ふわりと長い髪を揺らしたディノの姿に、エドラは慌てて後退して第一王子の前に立った。
微かに震えているのが労しい。
「おや、これはどういうことかな」
「ディノ、その卵の親御さんは行方不明なのですね?」
「……うん。ネア、彼等はどうしてここにいるのかい?」
「その卵を引き取って貰う為にです!」
「え…………」
「考えれば、第一王子様は既に卵を一つお持ちですし、火竜さんとの交友もあります。そちらに任せるのが一番でした」
「…………うん。うーん」
「ディノ、卵さんは無事ですよね?」
「うん、まだ生きてるよ。竜の卵は丈夫だからね。一年くらいは放っておいても孵らないだけで生きてるよ」
「孵らないなら駄目なやつですね!」
「ご主人様……」
「ほらほら、ご主人様は大事な魔物の手間を省いたので、その卵をお願いして下さいね」
ちらりと第一王子の方を見たディノは、微笑んではいるもののどこか露骨に嫌そうな空気を纏ったまま、無造作に卵をエドラに差し出す。
「はい。好きにしていいよ」
「こらっ!お願いの仕方がなっていませんよ!」
「ご主人様……」
「悲しい顔をしても誤魔化されません。エドラさん、この卵をお願い出来ませんか?ディノが、巣から持って来てしまったのです」
「え、………いえ。はい。……はい、お預かりします」
エドラは大いに動揺した後、主人に判断を仰ぐことを思い出して、鷹揚に頷いたヴェンツェルを確認してから了承してくれた。

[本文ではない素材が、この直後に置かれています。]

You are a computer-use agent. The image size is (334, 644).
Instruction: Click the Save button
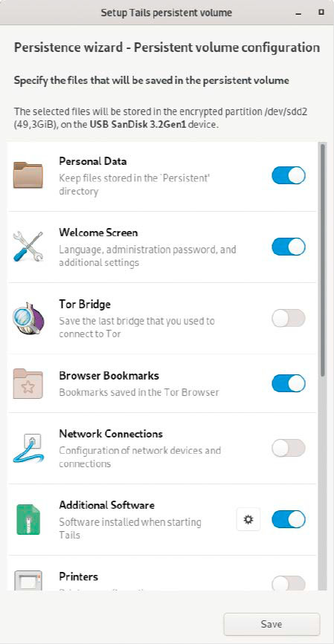[x=272, y=624]
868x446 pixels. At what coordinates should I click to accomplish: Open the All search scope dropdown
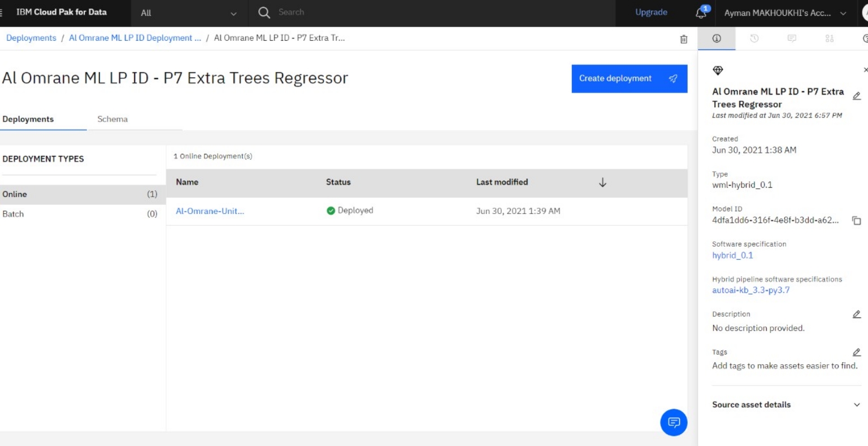(189, 13)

受け取った卵を大切そうに王都に転送してくれたエドラに、ネアはひとまずほっとする。
王都には、第一王子の守護者である火竜が一匹常駐しているのだそうだ。
彼に預ければ安全だと保証して貰ったが、雄の竜には色々な思い出のあるネアとしては、早めに雌竜に託して欲しいと思う。
「引き取る代わりに、私の狩りに付き合えよネア。リーエンベルク内の森なのだから問題あるまい」
さすがに第一王子らしく、ヴェンツェルは直ぐに会話の裏を読みそう提案してきた。
ネアは隣の魔物の微笑みが仮面のようになったので、慌ててディノの手を掴む。
「ではチーム戦です!私はディノとペアになるので、ヴェンツェル様とエドラさんがペアですね!」
「ほう、面白い。エドラと狩りをしたことはないな」
「…………はい」
エドラが可哀想にもまだ震えているので、ネアはまだ不快感を鎮めきってないディノを叱りつけた。
「ディノ、あの美人さんな妖精さんを怖がらせないで下さいね。ディノと同じチームで狩りをするのは初めてなので、楽しみです!」
「………ネア、ずるい」
ディノの片腕を両手でぎゅっと掴んで拘束しつつそう言えば、魔物は残された片手で顔を覆ってしまった。
「チーム戦で良いが、狩りをするのは実質人間だけにするぞ。収拾がつかなくなるからな」
「ええ。では、森を損なわないようにもして下さいね」
「殲滅戦ではあるまいし、燃やしはせんぞ」
「破損も駄目です。あくまでも狩りは自然に優しく、環境保全がきちんと出来てこそ狩りの名手と言えます」
「成る程、良いだろう」
とても不穏な逸材なので、ネアは厳しく制限をかけた。
勝手な印象でとても申し訳ないのだが、獲物一つの為に森を焼くぐらいしそうな俺様王子に見えるのだ。
かくして、ヴェンツェル対ネアの狩りが始まった。